There are a panoply of arguments that fully answer the Vattelists.

Still, as they are intent on beating candidates such as Marco Rubio and Bobby Jindal, who are, under the jus soli approach to eligibility, fully eligible to be elected President, and they easily find the Vattelic stick. But that stick is not suited to the task, any more than a hammer is suited to the task of removing lug nuts, still, to those who have only a hammer (or Vattel's Law of Nations) everything is a nail (or a good time to invoke jus sanguinus).

It perplexes me. The invocation of Vattel does seem quite selective. Vattel wrote a treatise on the Law of Nations. In his treatise, he begins with the beginning of the topic of nations and he lays out in meticulous detail hundreds and hundreds legal considerations relevant to the creation and maintenance of States.

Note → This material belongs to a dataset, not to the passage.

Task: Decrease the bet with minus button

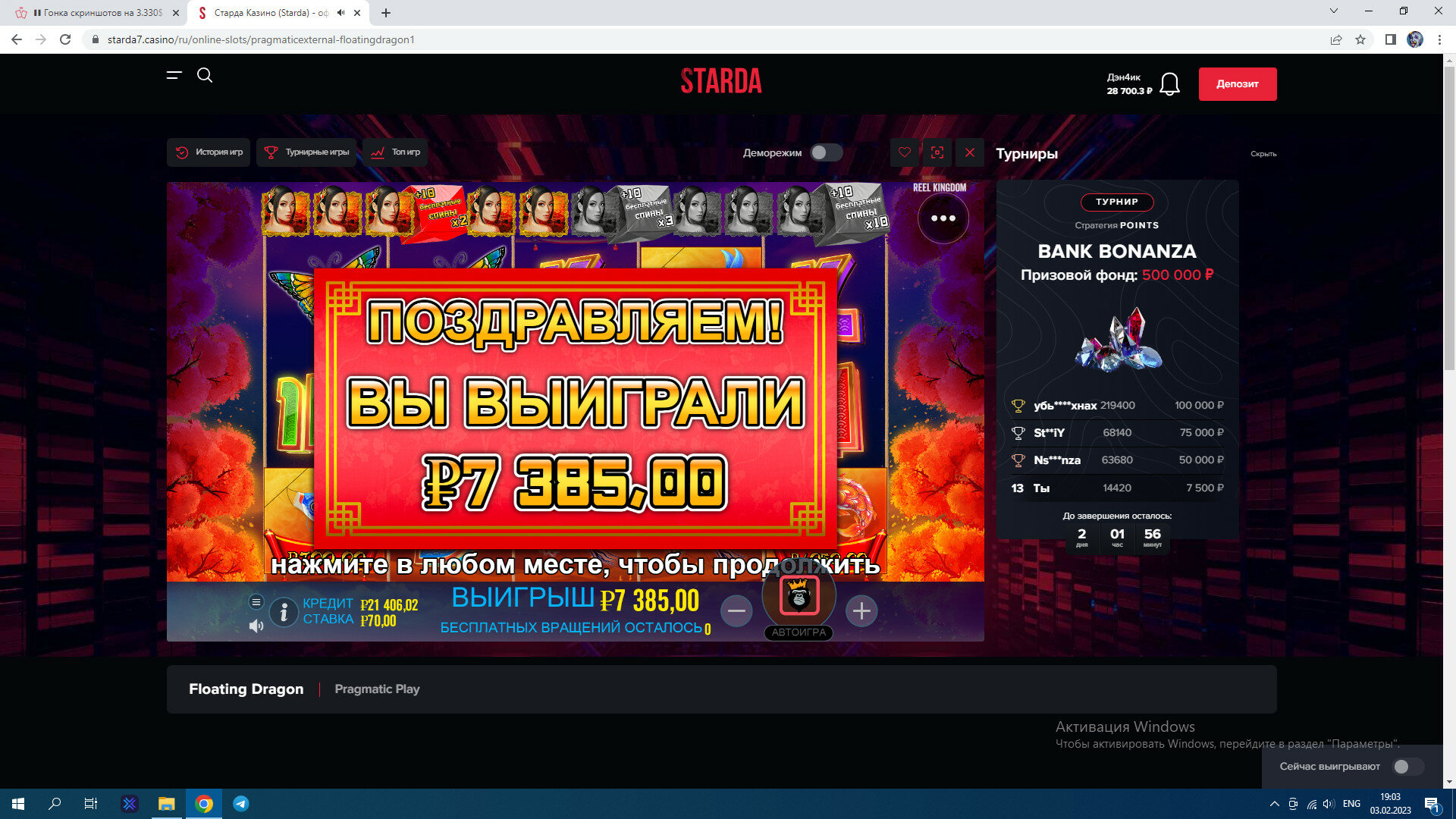Action: [x=736, y=611]
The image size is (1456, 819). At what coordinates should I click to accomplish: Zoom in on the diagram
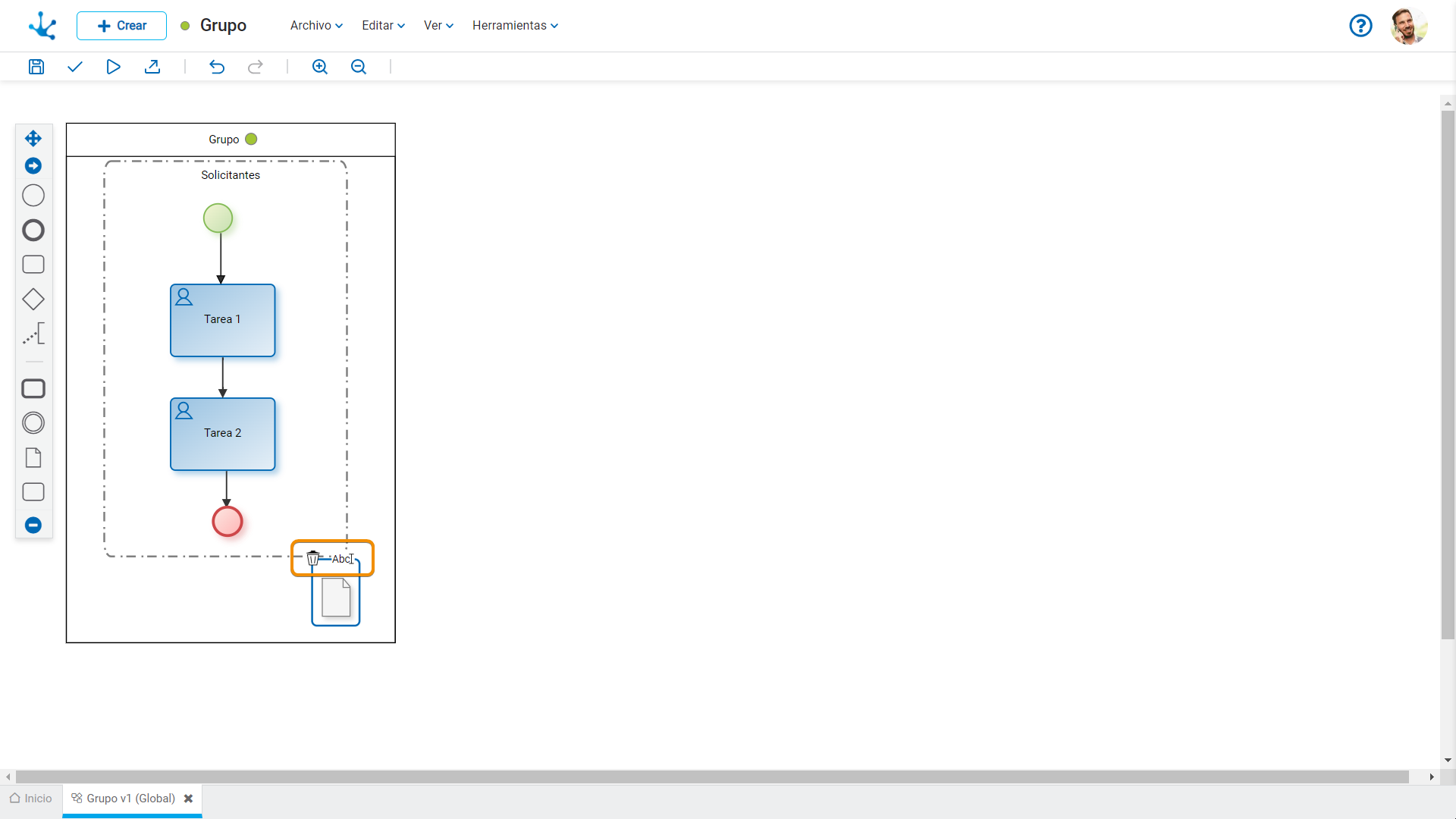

Yet, out of all that Vattel writes of the Law of Nations, only jus sanguinus is invoked.

What do I mean?

Well, for example, in the Law of Nations, Vattel also discusses the wisdom of establishing public granaries. I'm including that section of his treatise below. He provides general principles of operation of such granaries that are, to say the least, inconsistent with the American preference for free market economies and individual choice in the use and disposition of one's property and labor:
§ 82. Of public granaries.
The establishment of public granaries is an excellent regulation for preventing scarcity. But great care should be taken to prevent their being managed with a mercantile spirit, and with views of profit. This would be establishing a monopoly, which would not be the less unlawful for its being carried on by the magistrate. These granaries should be filled in times of the greatest plenty, and take off the corn that would lie on the husbandman's hands, or be carried in too great quantities to foreign countries: they should be opened when corn is dear, and keep it at a reasonable price. If in a time of plenty they prevent that necessary commodity from easily falling to a very low price, this inconvenience is more than compensated by the relief they afford in times of dearth: or rather, it is no inconvenience at all; for, when corn is sold extremely cheap, the manufacturer, in order to obtain a preference, is tempted to undersell his neighbours, by offering his goods at a price which he is afterwards obliged to raise (and this produces great disorders in commerce, by putting it out of its course); or he accustoms himself to an easy life, which he cannot support in harder times. It would be of advantage to manufactures and to commerce to have the subsistence of workmen regularly kept at a moderate and nearly equal price. In short, public granaries keep in the state quantities of corn that would be sent abroad at too cheap a rate, and must be purchased again, and brought back at a very great expense after a bad harvest, which is a real loss to the nation. These establishments, however, do not hinder the corn trade. If the country, one year with another, produces more than is sufficient for the support of her inhabitants, the superfluity will still be sent abroad: but it will be sent at a higher and fairer price.
Of course, Vattelists may wish to assert that the discussion of public granaries is merely an observation of the value to be found in the operation of such an enterprise, and is not a mandatory feature of the nation.

To which I will reply, "well, yes, precisely!" For it is in the nature of a treatise that it is a thorough and careful, complete discussion of a subject. In the case of Vattel's Law of Nations, his is a treatise that treats in detail and with care the broad topic captured in its title. But the law of nations is not, nor has it ever pretended to be THE LAW OF NATIONS. Instead, it is a thorough, expository, examination of its subject.

So, again, NO, we are not bound to Vattel. We are not bound to his preference for jus sanguinus over jus soli. Happily, we can be informed of a principle without having to conform to the principle, else we must begin to build the AmGranaries, the physical facilities of the National Granary Corporation.